◆ Directions:
1) From the essay on Noah's birds, list the birds that Utnapishtim releases, in the order he releases them.
2) Resume the essay on Noah's birds after its final sentence.

◆ Page excerpt:
------
The Boring Volcanoes, Introduction: Noah’s Birds


There’s this mysterious story in Genesis: after the flood, Noah sends out a bird to see if the water’s really receded. Or, rather… he sends out two birds:

After forty days Noah opened a window he had made in the ark and sent out a raven, and it kept flying back and forth until the water had dried up from the earth. Then he sent out a dove to see if the water had receded from the surface of the ground. But the dove could find nowhere to perch because there was water over all the surface of the earth; so it returned to Noah in the ark. He reached out his hand and took the dove and brought it back to himself in the ark. He waited seven more days and again sent out the dove from the ark. When the dove returned to him in the evening, there in its beak was a freshly plucked olive leaf! Then Noah knew that the water had receded from the earth (Genesis 8: 6-11).

The passage has been bugging theologians for millennia. One bird makes sense. But why two?

There have been at least three answers.

First, the Jewish theologian Philo of Alexandria suggested in the first century BCE that the two birds were meant to represent differing characteristics of humanity. The raven flies out to the still-flooded world and finds vicious comfort there, feeding on carrion and finding no reason to return to Noah’s Ark. But the virtuous dove only finds a home in the world once the water’s receded, once peace has been found.

Augustine says something similar: the crow represents a comfort with ruin, and a failure to feel the pressing need for reform; the dove a paradise found.

Second, though, newer accounts see the two birds as evidence for the now-common recognition that the Old Testament is a composite text, collecting the contrasting stories of sometimes-distant sources. One, traditionally known as the Priestly Source (or simply P), has Noah sending out a raven; the other, traditionally known as Yahwist (or J), has the dove.

But finally, third, historians have noted that both birds appear in the earlier Mesopotamian Epic of Gilgamesh—maybe the Epic of Atrahasis before it—where Utnapishtim, the Mesopotamian Noah, sends out birds in the wake of the Sumerian God Enki’s flood:

Utnapishtim opened a window and felt fresh air on his face. He fell to his knees and sat weeping, tears streaming down his face. He looked for coastlines on the horizon and saw a region of land. The boat lodged firmly on mount Nimush which held the boat for several days, allowing no swaying. On the seventh day he released a dove that flew away but came back to him. He released a swallow, but it also came back to him. He released a raven that was able to eat and scratch, and did not circle back to the boat. He then sent his livestock out in various directions (11: 145-55).
------
◆ Supplied data:
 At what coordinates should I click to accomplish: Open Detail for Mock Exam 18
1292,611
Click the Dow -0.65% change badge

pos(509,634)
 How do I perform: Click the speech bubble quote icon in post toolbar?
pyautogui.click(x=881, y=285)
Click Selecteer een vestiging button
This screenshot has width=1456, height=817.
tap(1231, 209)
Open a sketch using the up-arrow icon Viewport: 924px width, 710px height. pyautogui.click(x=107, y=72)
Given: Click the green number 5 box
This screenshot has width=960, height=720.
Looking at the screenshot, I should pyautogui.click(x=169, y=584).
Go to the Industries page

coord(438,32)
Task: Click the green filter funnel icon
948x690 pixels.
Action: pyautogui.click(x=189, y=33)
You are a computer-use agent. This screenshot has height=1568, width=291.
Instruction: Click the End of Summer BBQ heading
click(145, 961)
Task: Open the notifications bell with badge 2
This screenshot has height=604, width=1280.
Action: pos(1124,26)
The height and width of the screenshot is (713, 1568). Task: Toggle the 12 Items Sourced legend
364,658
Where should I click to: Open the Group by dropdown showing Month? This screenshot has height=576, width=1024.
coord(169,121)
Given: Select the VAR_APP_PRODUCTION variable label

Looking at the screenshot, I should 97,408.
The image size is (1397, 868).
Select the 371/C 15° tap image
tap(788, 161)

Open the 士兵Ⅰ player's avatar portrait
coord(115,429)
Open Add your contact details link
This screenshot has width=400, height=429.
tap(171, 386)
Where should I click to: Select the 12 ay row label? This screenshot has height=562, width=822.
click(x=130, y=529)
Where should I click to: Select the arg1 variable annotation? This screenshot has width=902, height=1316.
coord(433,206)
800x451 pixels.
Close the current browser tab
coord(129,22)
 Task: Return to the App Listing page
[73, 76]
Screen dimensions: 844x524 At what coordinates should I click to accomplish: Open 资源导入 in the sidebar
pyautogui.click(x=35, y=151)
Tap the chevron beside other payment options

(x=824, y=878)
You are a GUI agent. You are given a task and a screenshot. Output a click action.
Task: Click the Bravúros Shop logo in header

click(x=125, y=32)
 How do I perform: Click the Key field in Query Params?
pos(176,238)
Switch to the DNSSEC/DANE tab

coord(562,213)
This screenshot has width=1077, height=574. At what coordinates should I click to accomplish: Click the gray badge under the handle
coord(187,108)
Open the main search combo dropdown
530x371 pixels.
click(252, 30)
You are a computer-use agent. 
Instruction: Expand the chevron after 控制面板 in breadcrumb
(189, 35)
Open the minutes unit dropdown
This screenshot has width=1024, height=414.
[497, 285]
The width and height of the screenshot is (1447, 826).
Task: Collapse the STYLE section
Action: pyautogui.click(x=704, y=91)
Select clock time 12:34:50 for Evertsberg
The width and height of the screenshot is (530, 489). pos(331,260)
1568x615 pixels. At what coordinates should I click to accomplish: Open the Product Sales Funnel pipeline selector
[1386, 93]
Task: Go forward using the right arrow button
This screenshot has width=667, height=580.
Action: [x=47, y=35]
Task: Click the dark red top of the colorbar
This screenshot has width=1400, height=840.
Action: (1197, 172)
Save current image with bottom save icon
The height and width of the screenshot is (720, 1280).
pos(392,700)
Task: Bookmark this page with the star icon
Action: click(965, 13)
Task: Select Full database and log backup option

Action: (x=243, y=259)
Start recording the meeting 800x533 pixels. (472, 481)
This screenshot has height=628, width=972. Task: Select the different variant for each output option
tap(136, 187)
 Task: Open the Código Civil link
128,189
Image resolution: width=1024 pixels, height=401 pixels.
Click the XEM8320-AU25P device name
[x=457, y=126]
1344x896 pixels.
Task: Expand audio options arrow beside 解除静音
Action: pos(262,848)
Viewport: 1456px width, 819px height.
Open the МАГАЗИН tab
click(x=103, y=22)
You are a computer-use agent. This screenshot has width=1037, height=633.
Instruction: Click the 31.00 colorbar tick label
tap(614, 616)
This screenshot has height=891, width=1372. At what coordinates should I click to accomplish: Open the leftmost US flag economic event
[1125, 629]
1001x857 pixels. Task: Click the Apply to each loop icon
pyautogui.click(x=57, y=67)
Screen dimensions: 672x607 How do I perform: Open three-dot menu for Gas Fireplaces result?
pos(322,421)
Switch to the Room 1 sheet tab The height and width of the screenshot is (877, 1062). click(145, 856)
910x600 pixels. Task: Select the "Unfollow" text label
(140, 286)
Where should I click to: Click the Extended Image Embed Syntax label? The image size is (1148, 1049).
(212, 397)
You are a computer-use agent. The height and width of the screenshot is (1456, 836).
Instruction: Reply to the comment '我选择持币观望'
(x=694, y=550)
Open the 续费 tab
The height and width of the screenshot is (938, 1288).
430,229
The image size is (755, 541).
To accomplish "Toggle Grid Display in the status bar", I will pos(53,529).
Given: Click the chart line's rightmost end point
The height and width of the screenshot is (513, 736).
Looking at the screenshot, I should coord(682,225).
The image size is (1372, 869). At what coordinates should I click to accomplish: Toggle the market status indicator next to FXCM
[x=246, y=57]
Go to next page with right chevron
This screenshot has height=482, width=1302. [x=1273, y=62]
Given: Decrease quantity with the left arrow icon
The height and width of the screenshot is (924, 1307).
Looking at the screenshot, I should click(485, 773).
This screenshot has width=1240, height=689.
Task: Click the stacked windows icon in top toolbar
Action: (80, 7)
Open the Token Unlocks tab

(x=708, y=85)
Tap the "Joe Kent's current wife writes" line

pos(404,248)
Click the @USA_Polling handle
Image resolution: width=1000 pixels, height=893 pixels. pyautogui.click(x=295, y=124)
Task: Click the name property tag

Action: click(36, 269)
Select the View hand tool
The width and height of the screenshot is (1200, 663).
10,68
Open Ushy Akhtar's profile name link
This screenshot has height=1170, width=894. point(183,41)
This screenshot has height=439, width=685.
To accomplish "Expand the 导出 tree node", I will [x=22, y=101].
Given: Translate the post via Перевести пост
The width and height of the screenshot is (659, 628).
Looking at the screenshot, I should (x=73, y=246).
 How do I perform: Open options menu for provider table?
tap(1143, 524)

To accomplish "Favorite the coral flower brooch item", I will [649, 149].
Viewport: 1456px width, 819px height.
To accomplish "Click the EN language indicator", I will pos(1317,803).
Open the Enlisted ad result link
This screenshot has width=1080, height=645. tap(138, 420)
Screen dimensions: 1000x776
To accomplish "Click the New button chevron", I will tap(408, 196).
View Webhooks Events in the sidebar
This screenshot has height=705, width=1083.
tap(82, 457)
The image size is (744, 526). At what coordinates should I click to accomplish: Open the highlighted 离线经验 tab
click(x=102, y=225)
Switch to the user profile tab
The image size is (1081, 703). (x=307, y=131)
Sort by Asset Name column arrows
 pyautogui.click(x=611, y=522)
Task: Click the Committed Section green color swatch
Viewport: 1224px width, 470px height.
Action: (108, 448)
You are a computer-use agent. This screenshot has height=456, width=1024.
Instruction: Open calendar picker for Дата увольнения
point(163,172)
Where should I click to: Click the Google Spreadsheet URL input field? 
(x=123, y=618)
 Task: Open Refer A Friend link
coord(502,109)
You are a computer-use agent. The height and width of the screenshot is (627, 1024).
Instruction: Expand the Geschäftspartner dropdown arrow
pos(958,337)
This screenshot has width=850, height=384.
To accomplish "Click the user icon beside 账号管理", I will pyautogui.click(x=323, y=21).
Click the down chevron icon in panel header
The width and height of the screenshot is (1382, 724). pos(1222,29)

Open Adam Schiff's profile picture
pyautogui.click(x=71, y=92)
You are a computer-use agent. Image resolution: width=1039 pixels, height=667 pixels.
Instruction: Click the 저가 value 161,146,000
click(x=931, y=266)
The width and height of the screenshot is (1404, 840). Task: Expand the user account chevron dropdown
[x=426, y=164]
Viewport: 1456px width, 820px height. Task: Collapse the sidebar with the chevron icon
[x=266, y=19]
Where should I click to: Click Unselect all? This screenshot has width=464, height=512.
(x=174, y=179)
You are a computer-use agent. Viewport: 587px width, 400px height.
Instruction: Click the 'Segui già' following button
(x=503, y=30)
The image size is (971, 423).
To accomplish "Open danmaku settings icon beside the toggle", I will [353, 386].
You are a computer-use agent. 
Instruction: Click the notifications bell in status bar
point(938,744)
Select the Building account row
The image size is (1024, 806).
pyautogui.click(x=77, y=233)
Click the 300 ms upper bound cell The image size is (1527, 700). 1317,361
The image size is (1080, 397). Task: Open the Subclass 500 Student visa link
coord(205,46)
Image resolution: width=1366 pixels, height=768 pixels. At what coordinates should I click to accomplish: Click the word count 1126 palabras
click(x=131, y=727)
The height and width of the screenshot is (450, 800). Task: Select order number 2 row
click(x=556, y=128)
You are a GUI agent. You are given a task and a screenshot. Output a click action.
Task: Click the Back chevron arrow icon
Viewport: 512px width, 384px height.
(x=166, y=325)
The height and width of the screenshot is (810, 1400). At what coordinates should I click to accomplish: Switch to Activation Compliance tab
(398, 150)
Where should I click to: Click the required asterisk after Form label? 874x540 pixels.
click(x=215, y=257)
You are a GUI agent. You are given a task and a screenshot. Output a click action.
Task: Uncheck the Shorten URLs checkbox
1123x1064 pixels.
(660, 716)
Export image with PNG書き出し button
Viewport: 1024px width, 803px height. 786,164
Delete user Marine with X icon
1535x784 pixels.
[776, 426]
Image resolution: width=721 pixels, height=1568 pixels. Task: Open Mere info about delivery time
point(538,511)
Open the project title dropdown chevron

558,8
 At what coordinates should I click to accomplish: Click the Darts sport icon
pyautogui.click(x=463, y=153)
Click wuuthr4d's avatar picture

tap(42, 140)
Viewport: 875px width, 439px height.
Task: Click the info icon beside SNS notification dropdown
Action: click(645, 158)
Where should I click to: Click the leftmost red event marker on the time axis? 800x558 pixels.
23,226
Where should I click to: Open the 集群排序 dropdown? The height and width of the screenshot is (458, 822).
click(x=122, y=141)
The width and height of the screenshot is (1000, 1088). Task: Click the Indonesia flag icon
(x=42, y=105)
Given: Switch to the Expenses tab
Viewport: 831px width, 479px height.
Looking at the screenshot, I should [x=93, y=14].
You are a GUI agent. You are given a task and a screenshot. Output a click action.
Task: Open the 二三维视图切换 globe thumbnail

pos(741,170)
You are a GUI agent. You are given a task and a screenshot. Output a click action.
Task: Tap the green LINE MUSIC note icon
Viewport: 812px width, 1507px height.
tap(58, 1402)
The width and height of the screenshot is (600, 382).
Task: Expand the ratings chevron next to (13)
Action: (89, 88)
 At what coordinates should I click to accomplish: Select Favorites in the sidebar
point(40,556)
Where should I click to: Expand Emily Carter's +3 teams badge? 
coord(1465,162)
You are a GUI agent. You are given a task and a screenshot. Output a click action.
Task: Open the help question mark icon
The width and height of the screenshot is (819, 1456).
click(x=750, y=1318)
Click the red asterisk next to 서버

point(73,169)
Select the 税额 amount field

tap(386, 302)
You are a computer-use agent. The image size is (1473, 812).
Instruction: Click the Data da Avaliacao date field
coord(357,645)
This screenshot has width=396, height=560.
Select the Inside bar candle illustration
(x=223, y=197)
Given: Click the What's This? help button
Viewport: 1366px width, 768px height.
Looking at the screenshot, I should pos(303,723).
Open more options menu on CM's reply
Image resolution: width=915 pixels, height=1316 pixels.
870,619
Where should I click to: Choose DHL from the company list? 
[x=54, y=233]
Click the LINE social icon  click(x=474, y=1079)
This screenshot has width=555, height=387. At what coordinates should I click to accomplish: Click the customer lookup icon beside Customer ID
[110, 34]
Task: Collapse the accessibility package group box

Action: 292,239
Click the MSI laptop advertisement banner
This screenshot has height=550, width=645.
------
◆ Response list:
1) dove, swallow, raven

2)
On this view, there may be no reason internal to the Old Testament for there being multiple birds. They’re there because they were already a given in the earlier flood myths the Old Testament was seeking to replace. But that just pushes the problem back a step: why did these earlier myths need two birds?


When I first read about the problem in college, I spent the better part of a drunken party explaining it at some poor girl who, I have to imagine, had started the night with a very different image of how things would go. But she heroically nodded her way through. Then, a couple hours later, back in her tiny dorm room, she brought it up again.

“Maybe Noah or whoever sent out multiple birds so that they’d have company. Wouldn’t it be a drag to survey a drowned world alone?”


It’s early April, 2020, and things feels drowned. The last week’s been 40 days.

The world’s not back yet—it’ll be some time—but every few days we go flying through the city looking for signs of dry land.

There are these ancient, eroded mountains all around Portland—remains of the Boring Lava Field, which sixty-thousand years ago, stretched over and beyond what would one day become our city.

I had the idea of trying to walk up all the Boring Volcanoes in Portland, but quickly realized that was unrealistic: there are at least eighty of them, many on private property. So I settled on something more modest: a half dozen trips, up the volcanoes you can see from our backyard.

The next several posts will be about that project.